I have no efficient system fo keeping track of interesting sites that I find online. So thanks to Amy Gahran for showing how to use a site called Furl to park links in a findable spot and tag them by category of interest. Her tutorial starts with a Poynter Institute blog posting. Leave yourself time to read some of the embedded links where she suggests how to make use of Furl. Time spent learning Furl should pay off in ease of finding resources down the line. (FYI: Gahran talks about other tools for video searching and collaborative writing but I could only absorb so much in one sitting.)
Switching to the pod-space, a snippet in MediaPost touts Podbridge as an easy way to slip ads into podcasts.

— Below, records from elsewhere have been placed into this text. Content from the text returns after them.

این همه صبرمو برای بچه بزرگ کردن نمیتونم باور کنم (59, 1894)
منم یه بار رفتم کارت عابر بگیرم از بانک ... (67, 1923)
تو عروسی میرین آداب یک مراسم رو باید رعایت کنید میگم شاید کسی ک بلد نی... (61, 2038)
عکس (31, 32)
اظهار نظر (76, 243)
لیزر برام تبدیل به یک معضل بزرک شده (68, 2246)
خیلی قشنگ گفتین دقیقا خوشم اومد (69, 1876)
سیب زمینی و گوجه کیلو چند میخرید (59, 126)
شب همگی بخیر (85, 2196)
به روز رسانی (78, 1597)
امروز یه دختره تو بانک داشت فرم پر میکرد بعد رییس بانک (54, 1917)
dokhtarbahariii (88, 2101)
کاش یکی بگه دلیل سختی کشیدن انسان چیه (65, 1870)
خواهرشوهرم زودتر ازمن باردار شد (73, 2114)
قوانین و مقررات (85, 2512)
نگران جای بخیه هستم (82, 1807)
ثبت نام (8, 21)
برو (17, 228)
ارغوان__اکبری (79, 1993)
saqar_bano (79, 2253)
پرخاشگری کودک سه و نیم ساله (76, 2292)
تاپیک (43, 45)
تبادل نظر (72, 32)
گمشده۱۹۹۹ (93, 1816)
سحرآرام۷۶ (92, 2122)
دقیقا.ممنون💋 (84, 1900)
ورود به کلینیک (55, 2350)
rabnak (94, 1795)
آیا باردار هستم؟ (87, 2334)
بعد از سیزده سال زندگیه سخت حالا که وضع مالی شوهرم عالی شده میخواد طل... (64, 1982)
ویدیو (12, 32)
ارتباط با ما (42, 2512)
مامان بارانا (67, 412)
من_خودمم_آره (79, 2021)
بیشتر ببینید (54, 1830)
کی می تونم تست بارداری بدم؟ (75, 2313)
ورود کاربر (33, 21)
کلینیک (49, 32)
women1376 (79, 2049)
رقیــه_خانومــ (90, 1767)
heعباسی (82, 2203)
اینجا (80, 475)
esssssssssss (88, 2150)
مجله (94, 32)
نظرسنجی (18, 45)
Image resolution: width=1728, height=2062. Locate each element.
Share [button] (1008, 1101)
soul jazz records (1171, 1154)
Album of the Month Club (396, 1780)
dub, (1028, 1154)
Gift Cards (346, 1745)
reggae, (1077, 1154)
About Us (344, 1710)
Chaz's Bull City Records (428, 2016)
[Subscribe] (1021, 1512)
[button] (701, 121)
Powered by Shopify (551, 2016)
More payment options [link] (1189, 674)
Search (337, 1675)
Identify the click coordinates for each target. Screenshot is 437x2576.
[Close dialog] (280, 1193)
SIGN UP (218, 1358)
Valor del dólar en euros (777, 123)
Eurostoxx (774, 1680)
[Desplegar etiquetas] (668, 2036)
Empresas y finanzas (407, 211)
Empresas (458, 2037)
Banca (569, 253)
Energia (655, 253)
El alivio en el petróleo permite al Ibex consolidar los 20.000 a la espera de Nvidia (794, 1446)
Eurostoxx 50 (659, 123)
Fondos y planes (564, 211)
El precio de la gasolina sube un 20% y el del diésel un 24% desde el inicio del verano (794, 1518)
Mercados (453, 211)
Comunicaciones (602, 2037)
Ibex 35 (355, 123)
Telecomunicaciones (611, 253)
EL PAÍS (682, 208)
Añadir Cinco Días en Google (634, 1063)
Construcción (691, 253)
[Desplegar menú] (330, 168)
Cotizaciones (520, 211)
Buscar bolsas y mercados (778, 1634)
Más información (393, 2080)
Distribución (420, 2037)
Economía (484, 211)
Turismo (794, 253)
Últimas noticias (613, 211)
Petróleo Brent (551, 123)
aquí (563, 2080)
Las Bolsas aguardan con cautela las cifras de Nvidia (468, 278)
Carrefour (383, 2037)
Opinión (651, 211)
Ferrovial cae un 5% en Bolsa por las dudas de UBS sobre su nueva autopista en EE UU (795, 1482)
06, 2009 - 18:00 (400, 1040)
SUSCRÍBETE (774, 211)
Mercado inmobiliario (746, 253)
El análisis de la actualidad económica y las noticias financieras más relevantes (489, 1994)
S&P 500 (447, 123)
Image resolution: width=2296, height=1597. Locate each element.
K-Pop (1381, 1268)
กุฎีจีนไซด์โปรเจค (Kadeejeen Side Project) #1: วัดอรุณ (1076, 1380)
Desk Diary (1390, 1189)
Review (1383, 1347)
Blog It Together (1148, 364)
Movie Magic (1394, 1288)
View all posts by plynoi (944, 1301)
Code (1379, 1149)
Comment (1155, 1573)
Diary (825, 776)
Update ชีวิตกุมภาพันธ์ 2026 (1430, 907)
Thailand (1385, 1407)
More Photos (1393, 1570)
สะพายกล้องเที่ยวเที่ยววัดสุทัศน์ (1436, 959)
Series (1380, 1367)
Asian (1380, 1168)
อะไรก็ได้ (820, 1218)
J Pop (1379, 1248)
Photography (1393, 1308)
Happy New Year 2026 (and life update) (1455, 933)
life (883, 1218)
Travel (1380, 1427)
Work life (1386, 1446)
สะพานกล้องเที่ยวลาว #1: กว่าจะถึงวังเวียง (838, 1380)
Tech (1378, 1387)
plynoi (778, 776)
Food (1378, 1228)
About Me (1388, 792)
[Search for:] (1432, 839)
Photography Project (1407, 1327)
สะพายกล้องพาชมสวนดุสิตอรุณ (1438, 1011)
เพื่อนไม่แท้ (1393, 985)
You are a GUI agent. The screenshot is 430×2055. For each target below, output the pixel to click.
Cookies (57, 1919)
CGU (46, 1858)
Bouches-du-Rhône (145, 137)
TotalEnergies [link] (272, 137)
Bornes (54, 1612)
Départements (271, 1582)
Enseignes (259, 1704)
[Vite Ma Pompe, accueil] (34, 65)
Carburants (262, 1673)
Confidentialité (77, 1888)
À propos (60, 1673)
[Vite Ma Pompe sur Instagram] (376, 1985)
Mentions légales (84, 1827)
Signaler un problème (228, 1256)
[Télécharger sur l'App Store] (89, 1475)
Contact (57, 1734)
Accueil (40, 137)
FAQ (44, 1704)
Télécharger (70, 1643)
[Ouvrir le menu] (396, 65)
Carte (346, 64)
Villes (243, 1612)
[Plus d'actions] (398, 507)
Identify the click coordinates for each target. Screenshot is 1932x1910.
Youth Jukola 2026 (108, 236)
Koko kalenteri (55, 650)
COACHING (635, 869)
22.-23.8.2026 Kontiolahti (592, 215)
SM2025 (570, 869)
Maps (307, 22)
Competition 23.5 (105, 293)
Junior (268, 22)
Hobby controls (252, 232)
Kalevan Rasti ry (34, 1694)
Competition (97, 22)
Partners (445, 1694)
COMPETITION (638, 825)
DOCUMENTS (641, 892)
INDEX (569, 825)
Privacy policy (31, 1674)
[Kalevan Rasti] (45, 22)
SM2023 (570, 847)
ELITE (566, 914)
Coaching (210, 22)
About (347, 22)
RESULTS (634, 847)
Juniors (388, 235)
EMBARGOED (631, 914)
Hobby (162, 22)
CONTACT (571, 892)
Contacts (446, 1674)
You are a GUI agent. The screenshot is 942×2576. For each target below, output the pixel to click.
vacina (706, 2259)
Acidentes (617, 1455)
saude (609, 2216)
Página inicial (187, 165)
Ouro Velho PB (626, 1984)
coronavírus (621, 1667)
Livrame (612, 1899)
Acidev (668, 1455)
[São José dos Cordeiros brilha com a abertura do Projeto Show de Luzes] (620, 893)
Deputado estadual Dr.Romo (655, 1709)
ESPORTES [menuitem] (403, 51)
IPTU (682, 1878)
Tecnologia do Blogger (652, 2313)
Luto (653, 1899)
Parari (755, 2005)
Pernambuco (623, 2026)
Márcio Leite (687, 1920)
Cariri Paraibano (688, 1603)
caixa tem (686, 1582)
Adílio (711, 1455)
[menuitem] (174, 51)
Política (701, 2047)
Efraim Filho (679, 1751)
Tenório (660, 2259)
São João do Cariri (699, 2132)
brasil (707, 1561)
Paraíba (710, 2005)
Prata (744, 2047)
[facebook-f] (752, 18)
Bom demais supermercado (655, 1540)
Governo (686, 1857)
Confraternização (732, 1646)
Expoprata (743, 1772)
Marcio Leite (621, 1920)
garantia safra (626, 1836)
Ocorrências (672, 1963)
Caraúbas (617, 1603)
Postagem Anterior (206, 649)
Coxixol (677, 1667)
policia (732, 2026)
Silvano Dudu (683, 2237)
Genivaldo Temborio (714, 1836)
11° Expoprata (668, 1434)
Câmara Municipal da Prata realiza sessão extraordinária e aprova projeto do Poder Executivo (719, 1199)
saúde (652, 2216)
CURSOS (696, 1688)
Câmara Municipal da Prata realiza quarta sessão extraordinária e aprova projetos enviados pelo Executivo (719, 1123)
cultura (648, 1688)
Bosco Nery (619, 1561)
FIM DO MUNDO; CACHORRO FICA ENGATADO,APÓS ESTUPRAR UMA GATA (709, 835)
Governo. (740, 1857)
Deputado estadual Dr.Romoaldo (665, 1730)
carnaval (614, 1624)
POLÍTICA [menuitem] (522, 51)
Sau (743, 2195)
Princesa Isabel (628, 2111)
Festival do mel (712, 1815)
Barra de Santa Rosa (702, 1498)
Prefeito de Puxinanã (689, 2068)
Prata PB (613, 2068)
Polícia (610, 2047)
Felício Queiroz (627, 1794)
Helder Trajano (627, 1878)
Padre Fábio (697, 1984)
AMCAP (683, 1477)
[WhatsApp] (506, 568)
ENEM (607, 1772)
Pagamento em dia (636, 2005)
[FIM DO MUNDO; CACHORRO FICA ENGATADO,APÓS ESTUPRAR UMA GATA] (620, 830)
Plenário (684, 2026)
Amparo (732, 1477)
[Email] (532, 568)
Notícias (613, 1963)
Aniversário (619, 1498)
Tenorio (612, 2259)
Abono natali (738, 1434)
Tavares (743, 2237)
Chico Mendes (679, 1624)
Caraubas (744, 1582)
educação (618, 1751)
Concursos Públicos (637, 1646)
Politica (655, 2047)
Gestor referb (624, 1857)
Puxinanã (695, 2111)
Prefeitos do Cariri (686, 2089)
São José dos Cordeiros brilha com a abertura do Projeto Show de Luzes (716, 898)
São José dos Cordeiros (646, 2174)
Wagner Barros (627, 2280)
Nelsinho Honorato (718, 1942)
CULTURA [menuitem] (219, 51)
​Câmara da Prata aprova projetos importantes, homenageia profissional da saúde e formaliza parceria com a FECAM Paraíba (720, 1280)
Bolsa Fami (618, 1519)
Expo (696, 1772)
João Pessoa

Even direct mail marketers should be useful, says an article that suggests the inclusion of how-to information in marketing pitches. I’ll endorse this from personal experience. Once upon a time I had a typesetting shop and our best marketing tool was a periodic newsletter in which we tried to help our customers — designers, printers, business owners, newsletter publishers — pick up some trick or technique to improve their own work. My only regret is that I wasn’t more disciplined about doing this (my wife, who was my partner in that business, used to joke that it was the quarterly newsletter that came out twice a year.)
And always try to throw in an odd tidbit for the stalwarts who read to the end, such as the research note that says the number of persons who use only a cell phone and therefore fall out of the pool of randomly-selected respondents for polls is reaching the point where the sample may not reflect the real universe of interest. Quoting from the research summary:
” … cell-only Americans, an estimated 7%-9% of the general public, are significantly different in many ways from those reachable on a landline. They are younger, less affluent, less likely to be married or to own their home, and more liberal on many political questions.”